*** Begin section ***
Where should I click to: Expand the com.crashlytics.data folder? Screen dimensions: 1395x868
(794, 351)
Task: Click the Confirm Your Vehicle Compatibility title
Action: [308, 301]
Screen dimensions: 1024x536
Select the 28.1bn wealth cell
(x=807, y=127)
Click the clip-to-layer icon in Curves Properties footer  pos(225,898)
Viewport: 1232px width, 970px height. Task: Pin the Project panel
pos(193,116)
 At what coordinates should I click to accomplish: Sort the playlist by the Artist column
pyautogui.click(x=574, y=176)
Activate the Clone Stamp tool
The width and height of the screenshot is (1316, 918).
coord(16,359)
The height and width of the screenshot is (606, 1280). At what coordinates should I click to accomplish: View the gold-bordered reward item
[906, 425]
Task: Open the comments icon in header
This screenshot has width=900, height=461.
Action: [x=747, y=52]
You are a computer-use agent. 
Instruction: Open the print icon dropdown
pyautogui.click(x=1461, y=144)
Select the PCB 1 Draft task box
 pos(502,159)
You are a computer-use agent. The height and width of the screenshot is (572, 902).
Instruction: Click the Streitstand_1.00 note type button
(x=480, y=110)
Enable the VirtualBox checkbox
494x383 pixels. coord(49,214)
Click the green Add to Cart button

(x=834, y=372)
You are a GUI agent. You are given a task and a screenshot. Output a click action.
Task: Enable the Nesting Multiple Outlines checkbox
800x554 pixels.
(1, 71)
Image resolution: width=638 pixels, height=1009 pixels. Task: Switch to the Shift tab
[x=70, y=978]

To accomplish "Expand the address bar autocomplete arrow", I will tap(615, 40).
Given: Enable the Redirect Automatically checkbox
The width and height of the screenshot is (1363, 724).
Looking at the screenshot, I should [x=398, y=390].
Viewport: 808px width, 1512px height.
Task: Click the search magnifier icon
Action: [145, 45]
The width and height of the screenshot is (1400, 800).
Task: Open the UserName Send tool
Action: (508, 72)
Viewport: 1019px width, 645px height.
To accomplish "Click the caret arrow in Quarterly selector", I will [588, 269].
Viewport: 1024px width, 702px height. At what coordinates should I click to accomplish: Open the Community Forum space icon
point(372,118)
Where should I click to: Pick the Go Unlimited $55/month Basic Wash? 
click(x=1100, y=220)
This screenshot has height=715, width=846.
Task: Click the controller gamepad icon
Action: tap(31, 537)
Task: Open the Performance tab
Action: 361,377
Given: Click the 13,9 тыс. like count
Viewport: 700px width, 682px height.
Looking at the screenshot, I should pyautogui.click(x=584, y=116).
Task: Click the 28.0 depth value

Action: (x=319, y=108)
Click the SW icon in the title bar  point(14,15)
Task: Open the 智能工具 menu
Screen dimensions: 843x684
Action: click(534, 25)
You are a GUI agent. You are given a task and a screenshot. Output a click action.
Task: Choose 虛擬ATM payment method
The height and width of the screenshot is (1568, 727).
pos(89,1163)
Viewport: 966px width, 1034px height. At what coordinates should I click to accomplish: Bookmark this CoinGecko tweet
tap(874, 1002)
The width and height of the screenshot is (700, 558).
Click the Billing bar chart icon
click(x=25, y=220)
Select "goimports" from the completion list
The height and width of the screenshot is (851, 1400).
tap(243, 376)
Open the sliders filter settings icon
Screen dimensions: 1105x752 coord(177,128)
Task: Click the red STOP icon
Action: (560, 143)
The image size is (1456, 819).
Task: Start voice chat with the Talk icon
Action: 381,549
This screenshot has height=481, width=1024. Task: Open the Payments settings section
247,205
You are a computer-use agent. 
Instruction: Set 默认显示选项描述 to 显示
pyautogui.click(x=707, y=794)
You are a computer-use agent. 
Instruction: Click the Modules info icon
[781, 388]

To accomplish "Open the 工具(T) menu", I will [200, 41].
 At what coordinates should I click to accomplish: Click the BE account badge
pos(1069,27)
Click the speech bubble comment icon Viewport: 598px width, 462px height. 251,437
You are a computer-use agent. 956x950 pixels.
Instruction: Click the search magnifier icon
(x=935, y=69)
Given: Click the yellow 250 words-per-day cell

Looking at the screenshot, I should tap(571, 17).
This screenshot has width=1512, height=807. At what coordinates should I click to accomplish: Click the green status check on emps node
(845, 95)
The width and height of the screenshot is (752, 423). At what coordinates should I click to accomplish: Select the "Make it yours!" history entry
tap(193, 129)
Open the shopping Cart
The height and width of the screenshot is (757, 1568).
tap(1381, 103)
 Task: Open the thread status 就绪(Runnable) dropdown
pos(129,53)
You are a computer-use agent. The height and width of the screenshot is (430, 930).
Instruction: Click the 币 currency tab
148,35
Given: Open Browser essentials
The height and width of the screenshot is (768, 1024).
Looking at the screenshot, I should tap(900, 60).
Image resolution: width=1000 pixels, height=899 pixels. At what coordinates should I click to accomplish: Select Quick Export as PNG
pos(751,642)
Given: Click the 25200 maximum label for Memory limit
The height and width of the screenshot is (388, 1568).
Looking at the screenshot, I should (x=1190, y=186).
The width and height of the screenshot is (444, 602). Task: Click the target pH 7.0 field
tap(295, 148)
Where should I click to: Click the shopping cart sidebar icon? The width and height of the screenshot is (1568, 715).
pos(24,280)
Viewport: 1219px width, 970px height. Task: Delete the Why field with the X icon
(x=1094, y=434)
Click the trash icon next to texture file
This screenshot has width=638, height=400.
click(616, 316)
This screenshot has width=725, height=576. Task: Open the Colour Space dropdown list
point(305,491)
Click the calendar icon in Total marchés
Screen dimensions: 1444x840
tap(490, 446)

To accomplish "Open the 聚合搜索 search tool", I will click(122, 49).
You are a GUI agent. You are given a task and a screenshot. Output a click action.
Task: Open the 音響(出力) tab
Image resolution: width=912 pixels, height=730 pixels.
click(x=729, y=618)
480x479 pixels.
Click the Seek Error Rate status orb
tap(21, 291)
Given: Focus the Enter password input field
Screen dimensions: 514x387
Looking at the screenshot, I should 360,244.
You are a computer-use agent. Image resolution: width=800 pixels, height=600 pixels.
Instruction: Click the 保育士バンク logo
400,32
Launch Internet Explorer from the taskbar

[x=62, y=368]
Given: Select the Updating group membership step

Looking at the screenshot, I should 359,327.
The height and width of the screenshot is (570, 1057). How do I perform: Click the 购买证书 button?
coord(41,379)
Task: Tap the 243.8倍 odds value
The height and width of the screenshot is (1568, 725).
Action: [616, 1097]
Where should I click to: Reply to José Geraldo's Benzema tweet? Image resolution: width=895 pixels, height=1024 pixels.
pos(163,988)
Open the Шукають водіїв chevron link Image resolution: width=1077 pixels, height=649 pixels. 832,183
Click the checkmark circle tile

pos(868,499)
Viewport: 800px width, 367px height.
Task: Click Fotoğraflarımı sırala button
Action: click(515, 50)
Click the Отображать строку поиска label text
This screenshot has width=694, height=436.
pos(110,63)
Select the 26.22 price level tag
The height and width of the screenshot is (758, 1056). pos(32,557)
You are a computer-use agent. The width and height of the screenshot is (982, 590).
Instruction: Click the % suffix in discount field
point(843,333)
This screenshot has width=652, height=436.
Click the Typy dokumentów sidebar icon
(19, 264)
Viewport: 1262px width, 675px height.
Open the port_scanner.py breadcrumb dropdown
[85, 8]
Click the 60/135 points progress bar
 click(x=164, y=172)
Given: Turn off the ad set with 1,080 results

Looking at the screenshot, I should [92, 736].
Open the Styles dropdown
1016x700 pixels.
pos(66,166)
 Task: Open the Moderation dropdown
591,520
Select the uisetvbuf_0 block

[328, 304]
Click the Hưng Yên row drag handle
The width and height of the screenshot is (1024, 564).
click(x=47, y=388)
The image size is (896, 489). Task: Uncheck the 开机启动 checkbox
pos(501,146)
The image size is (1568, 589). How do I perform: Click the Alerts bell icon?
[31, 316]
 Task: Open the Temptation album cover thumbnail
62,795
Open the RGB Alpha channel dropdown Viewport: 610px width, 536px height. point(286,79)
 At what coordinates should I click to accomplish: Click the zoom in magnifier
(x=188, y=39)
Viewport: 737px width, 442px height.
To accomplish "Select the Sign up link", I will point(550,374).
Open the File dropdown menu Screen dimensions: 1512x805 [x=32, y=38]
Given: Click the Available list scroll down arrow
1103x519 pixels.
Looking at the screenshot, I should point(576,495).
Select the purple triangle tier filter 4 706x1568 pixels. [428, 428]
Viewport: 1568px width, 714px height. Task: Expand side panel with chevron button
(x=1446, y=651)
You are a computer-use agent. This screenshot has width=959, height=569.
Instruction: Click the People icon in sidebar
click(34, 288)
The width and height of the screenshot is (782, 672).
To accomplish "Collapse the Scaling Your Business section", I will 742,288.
*** End section ***
EXERCISE =>
From the line containing "Given: Click the Available" to the final line of the entries, print every line exactly and nothing else.

RESPONSE TO THIS EXERCISE =>
Given: Click the Available list scroll down arrow
1103x519 pixels.
Looking at the screenshot, I should point(576,495).
Select the purple triangle tier filter 4 706x1568 pixels. [428, 428]
Viewport: 1568px width, 714px height. Task: Expand side panel with chevron button
(x=1446, y=651)
You are a computer-use agent. This screenshot has width=959, height=569.
Instruction: Click the People icon in sidebar
click(34, 288)
The width and height of the screenshot is (782, 672).
To accomplish "Collapse the Scaling Your Business section", I will 742,288.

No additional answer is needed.